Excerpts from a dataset
^^^^^^^^

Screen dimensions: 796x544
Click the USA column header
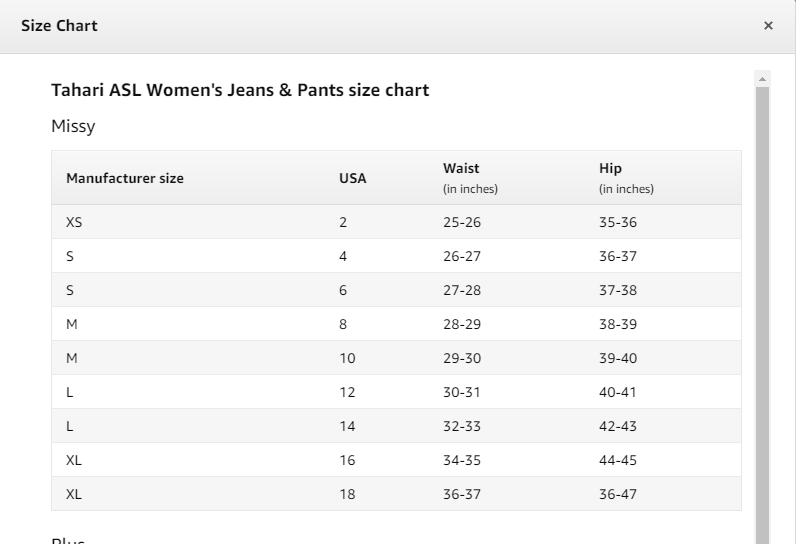pos(352,178)
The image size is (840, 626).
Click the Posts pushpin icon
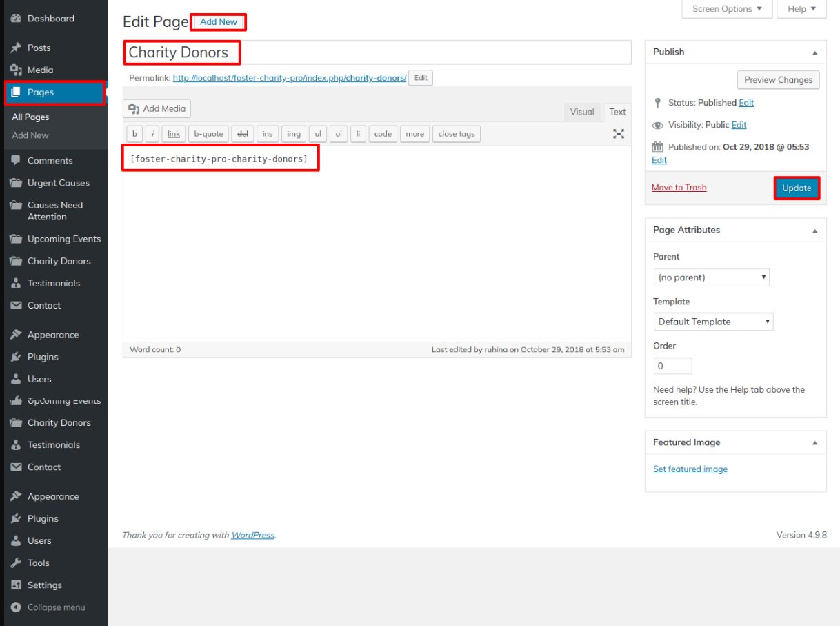coord(16,48)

^^^^^^^^

Task:
Set down every line of the entries above again, exactly as written, but not the pictures.

Expected answer:
Screen dimensions: 796x544
Click the USA column header
pos(352,178)
The image size is (840, 626).
Click the Posts pushpin icon
coord(16,48)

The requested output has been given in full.